Ran across a few old news items that reminded me of church history:

26 Sept 2008: Socio-Economic-Religious Background to Conflict

12 April 2009: "Dignity", Refugees, Problematic Peace Committees

These are more or less current events in rural Orissa, one of India's less developed and modernized areas. I'm reminded of several of the social and economic factors that may have informed the Missouri conflict. The way Laxmananda Saraswati's assassination was immediately blamed on Christians reminds me of how the 1842 assassination attempt on Boggs was immediately blamed on Mormons.

I'm not saying the two conflicts are the same, of course, but maybe looking at one now can help us think about what things might have been like then.

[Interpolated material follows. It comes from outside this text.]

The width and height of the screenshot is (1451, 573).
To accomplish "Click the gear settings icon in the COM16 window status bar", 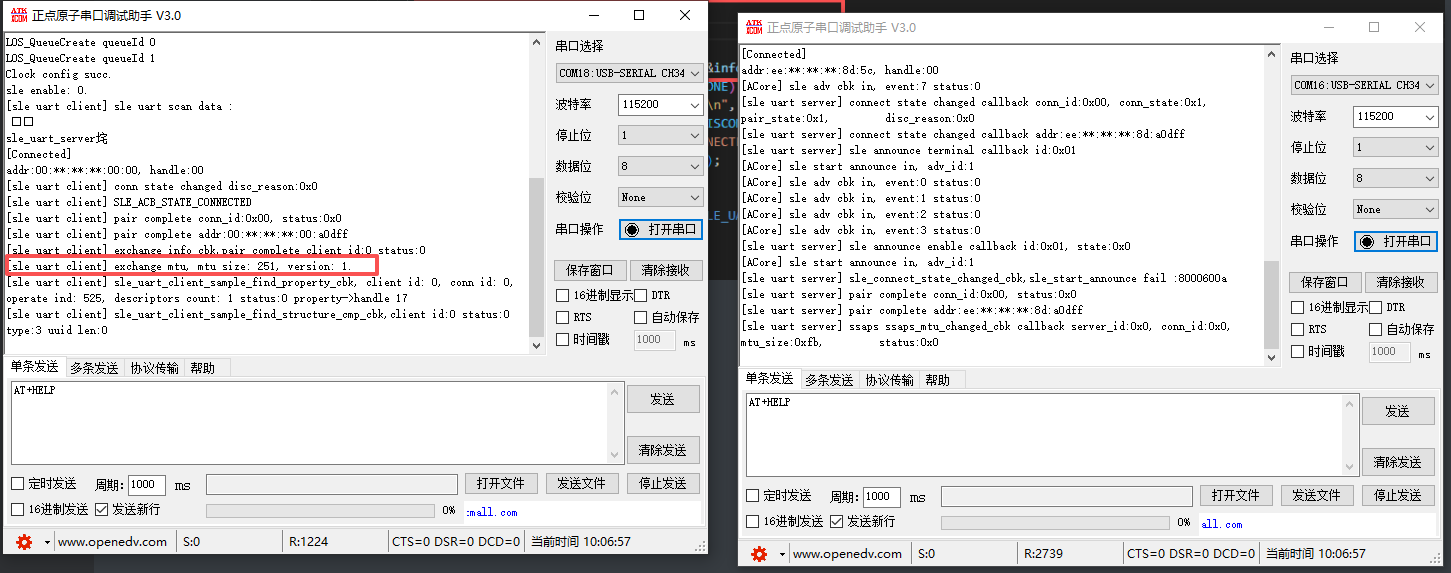I will (759, 553).
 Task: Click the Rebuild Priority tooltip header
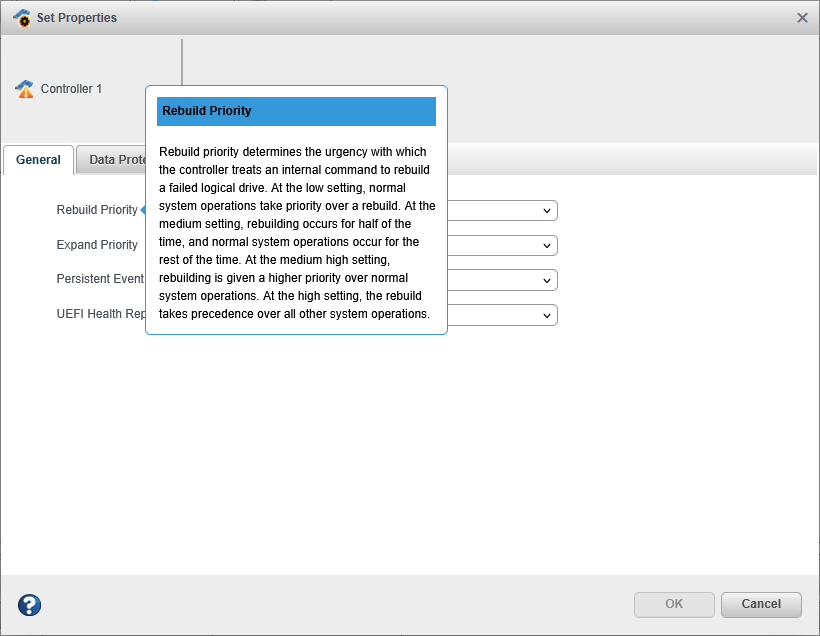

How resonant are Orissa conflicts with Mormon/Missourian ones in the 1830s?


  1. I think another important question regarding these two distinctive, yet related, conflicts is "How can what we learned from then help ease the persecution our fellow Christians are experiencing now?"

    I wish I had an answer.

  2. I think majorities pretty consistently try to oppress minorities. Religious organization often gives oppressed minority groups the faith and courage (to the majority it's probably more like audacity) to try to change their status, often more aggressively than the majority is prepared for. Conflict ensues.

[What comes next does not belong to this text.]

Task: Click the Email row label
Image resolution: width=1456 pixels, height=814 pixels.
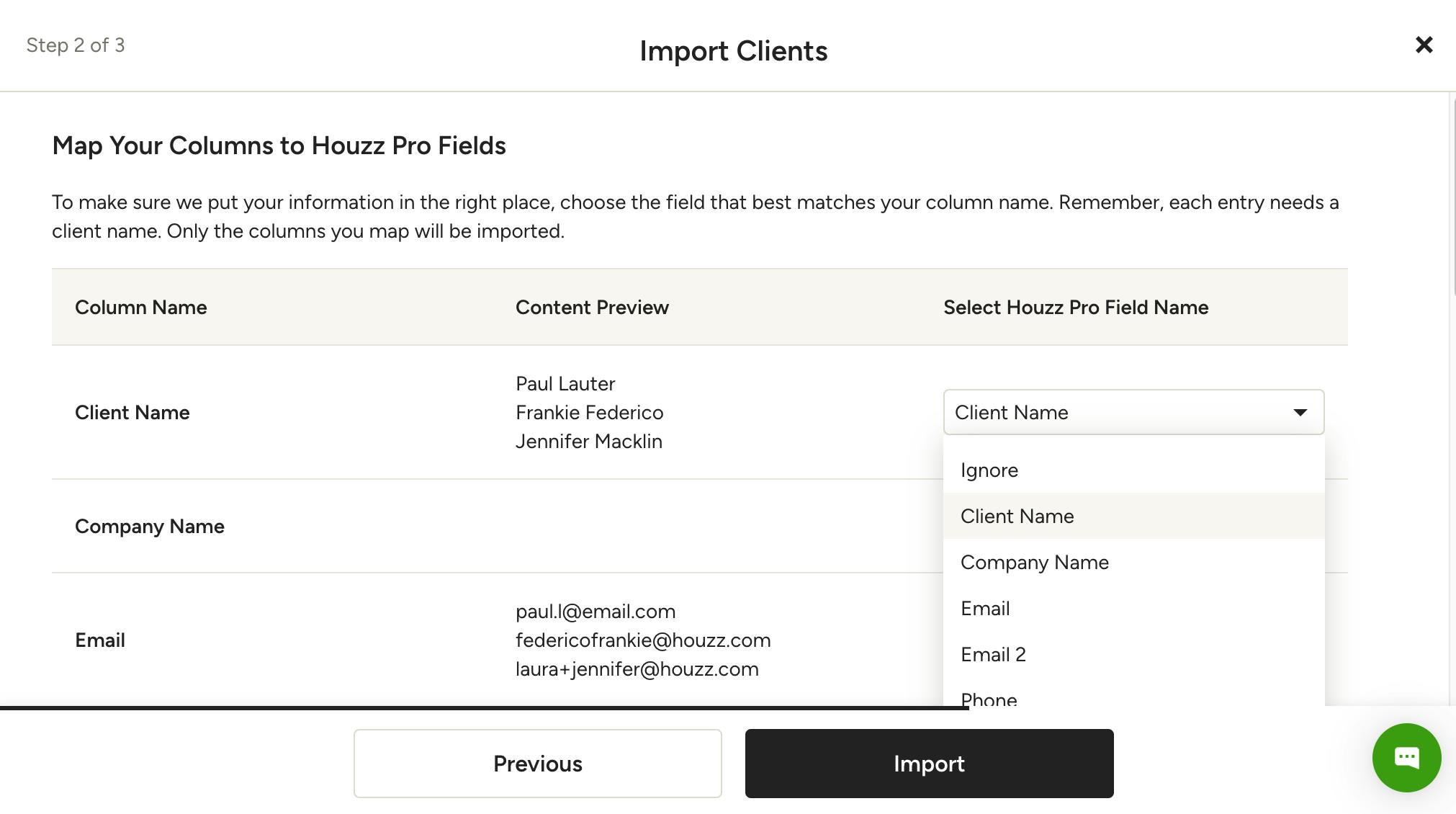Action: pos(100,640)
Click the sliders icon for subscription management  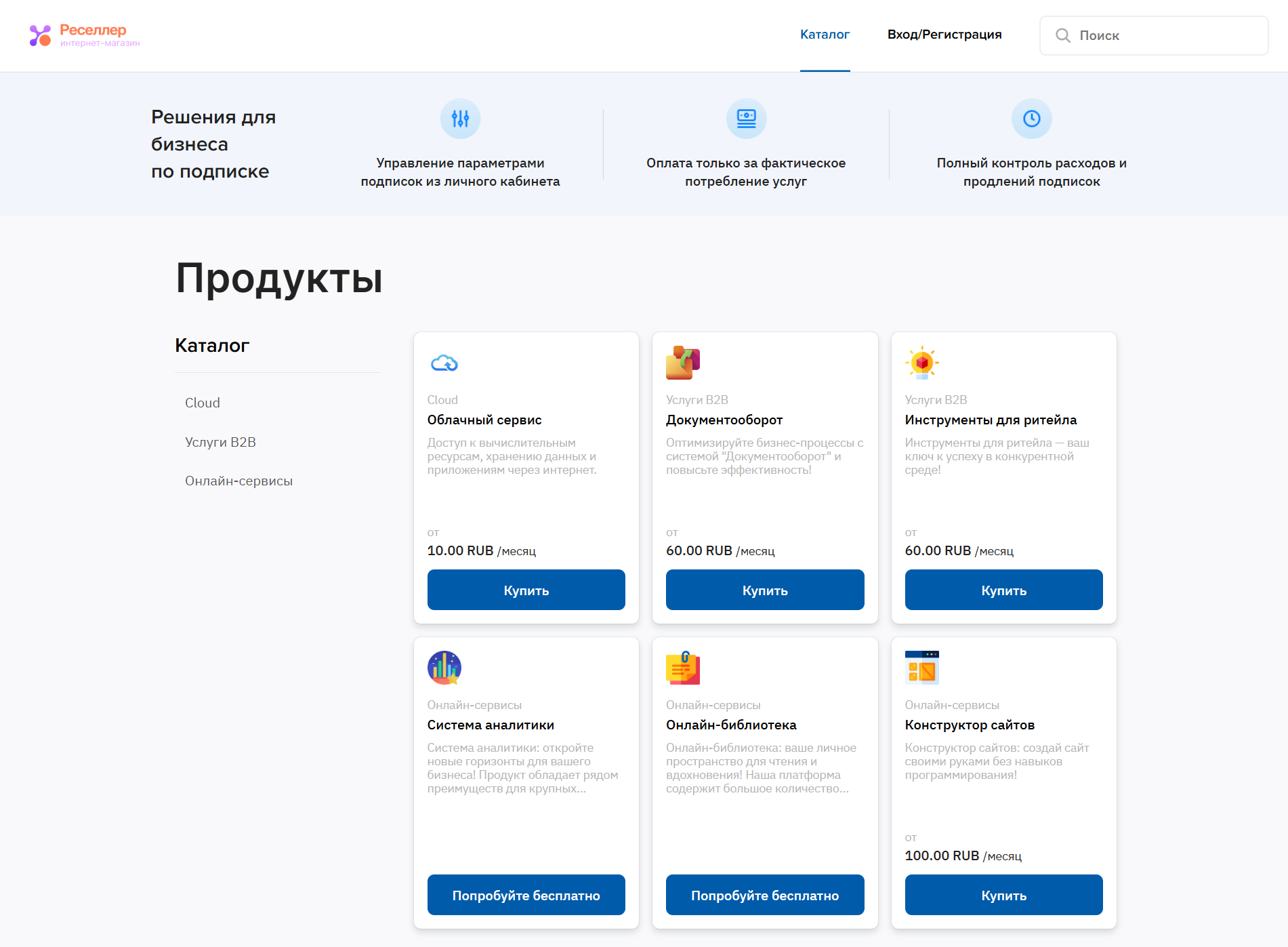460,119
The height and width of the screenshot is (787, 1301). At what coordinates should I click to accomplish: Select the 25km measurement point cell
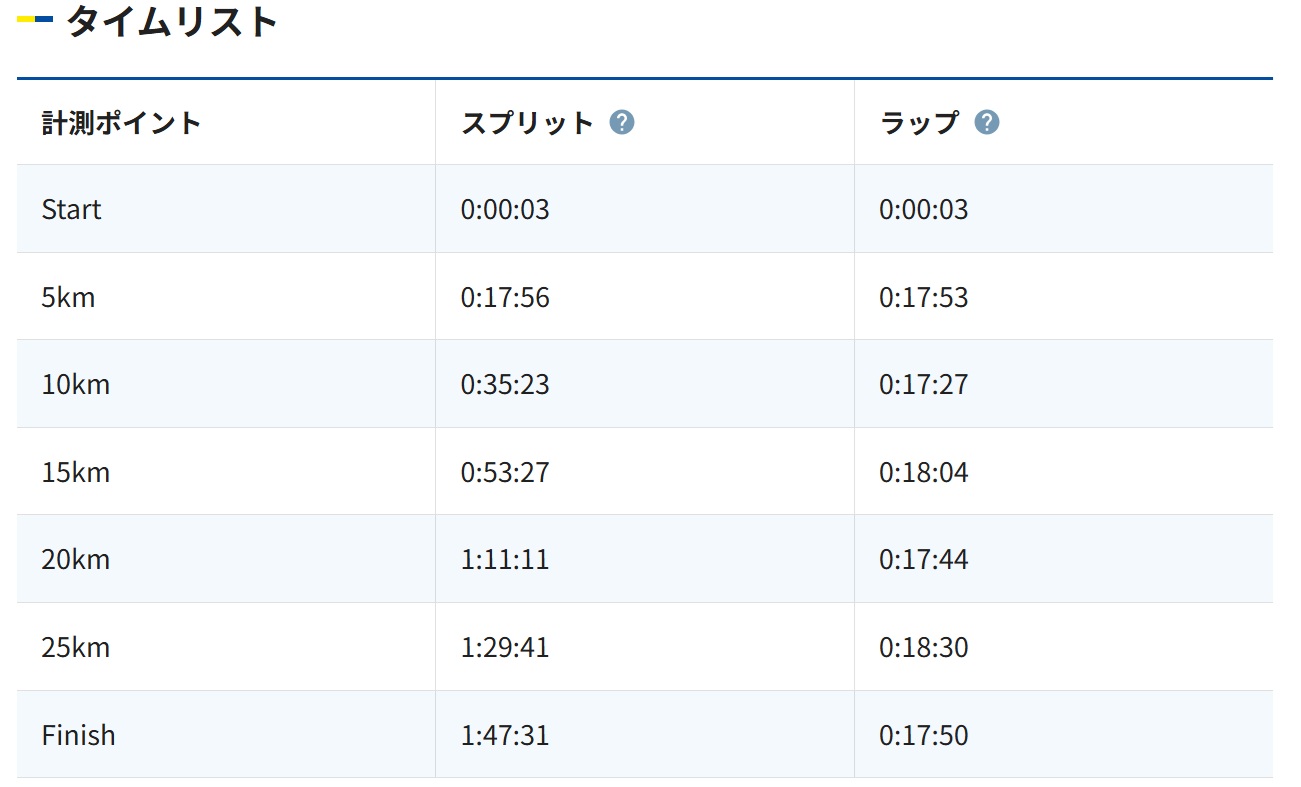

    It gets particularly ugly when there's a marked religious difference between the minority and majority. Makes me kind of wonder how the civil rights movement would have played out had the US majority not been Christian. Would the reaction against the movement have been far more bitter and intense? Would members of the movement have turned radical far more quickly out of religious disrespect for the majority?

    Maybe we fear members of other faiths out of a sense that we never really know what they're thinking. And the aggressive exploit that sense of otherness to suggest that we do know what others are thinking, and it's not good. Most Catholics secretly want the pope to rule the world. Jews think mostly about money and have no sense of mercy. Muslims have hatred inside of them instead of blood. Mormons are a creepy, borg-like corporate cult with beliefs so weird you will never, ever understand what they value.

    How do you get a community that feels threatened to back away from suspicions in a time of crisis? I think that's the answer we're looking for, but I don't know if humanity has one yet.